Raut saat ibunya marah, kecewa, khawatir, tertawa, menjadi satu dalam rangkaian keluarga bersama ayah dan seorang abang.

Lalu ia teringat, saat ia menginjak remaja. Saat emosinya tak dapat dikendalikan atau tak mau mendengar.
 Rasa dimana ia selalu benar.
Mengingat wajah ibunya yang kecewa namun tetap menasehatinya dengan belaian, senyuman, tangisan, wanita kuat itu sempat berkata "Ibu menyayangimu, karnanya saat kau berbuat salah ibu memarahimu"

Rautnya berubah sedih
"Ibu maafkan aku"
"Aku tidak dapat menjagamu dengan baik, bahkan saat kau diterkam oleh kesunyian"
"Aku tak dapat mengusir rasa sepi disekelilingmu bu, padahal sepi ini tercipta dariku"
"Bahkan setelah suaramu harus terpendam,
bahkan setelah kakimu harus lumpuh,
bahkan saat tungkai dan lenganmu terus mengecil karna ku"
Ia tersedu mencium punggung tangan ibunya terus menerus.
Wanita diranjang dengan lengan yang terus mengecil itu menatap kosong dalam kegelapan.
"Bila saja aku menurut pada tuturmu yang saat itu lembut"
"Untuk tidak berlari menjauh dari halaman rumah yang nyaman"
"Untuk tidak keluar dari pelukanmu"
"seharusnya aku mendengarkan tangis mu bu.."

Lelaki berbadan tegap itu semakin larut dalam tangisanya.
Lalu wanita yang dikasihinya mengambil papan alphabet dan menunjuk huruf perhuruf hingga menjadi sebuah kalimat.
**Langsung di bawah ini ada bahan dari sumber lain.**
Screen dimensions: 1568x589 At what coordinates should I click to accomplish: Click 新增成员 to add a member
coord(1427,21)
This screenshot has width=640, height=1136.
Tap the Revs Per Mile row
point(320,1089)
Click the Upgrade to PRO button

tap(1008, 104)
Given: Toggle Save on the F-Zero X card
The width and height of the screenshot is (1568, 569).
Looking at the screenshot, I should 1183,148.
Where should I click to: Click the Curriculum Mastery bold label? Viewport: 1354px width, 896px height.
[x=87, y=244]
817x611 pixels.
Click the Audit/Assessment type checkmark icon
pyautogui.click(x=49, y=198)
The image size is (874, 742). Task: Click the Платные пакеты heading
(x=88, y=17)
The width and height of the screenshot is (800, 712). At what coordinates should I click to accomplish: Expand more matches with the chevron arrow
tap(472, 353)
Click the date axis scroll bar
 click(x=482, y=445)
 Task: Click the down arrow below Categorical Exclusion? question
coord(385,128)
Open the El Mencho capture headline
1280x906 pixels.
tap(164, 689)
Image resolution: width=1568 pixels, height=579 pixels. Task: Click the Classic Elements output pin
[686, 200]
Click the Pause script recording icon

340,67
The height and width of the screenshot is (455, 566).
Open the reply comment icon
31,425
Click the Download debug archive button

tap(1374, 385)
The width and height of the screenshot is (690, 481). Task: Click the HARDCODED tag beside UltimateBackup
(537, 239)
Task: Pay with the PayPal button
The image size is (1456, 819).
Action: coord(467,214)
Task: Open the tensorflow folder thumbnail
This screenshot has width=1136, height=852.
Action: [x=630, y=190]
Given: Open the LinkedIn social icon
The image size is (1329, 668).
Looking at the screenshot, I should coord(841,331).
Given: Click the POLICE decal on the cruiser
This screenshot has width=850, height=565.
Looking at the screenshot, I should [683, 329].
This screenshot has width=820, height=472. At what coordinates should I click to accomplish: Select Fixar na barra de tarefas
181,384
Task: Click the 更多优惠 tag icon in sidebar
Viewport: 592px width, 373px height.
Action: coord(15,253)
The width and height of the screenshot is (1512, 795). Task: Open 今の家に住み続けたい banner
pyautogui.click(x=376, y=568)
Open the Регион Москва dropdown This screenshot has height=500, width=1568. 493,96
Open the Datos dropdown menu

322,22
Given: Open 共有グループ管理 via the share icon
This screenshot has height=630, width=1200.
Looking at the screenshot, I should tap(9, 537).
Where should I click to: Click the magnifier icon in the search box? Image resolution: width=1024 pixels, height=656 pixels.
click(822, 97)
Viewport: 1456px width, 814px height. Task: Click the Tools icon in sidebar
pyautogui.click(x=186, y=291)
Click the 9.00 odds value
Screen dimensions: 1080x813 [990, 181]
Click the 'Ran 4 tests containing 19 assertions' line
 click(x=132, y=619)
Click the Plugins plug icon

Raut wanita ikhlas diranjang tetap tetap datar walau aku tahu hatinya hancur.
Ia terlihat kuat dihadapan anak lelaki kesayangannya.



"Nak, tetaplah bernafas"


-dipta






Minggu, 02 September 2012

Derita Orang Pinggiran

Langit sebagai atap
Kehidupannya dirumah paling lemah
Dibawa angin lelahnya jauh melayang
Bayanganya selalu bekerja entah pagi entah petang

Suatu waktu dirinya kan hancur
Peluhnya hanya fatamorgana ditanah datar
Sedang kulitnya gemetar
Ringkih sudah membungkuk

Andai emas sepenuh bumi nyata
Cipta dari tidak ada menjadi ada
Kukuh saja berusaha dan berdoa pada Tuhan
Sabar... sabar... sampai mati sabar

Tuhan selalu shbuk
Sedang atur segala urusan
Tapi tenang dulu
Dia bagai embun di benak mu dengan segala ketenangan

-dipta




Madu Dalam Racun

Kalau dipikir terus memang tiada habis
Aku tersenyum ia mengumpat
Aku tertawa ia bedusta
Aku diam ia bergosip

Untuk apa payah-payah dipikir
Toh sama saja
Lain dimulut lain dihati

-dipta

Sabtu, 01 September 2012

Kamu yang Utama

Perasaanmu harus tetap bernafas
Jadikan ia tetap mengapung
Jangan sampai terhanyut
Atau menyelam terlalu dalam

-dipta

Yang Terabaikan

Terlalu lama tersimpan juga tak bagus
Tak pernah disentuh, tak diberi kehangatan
Apa yang terjadi pada sesuatu yang diabaikan?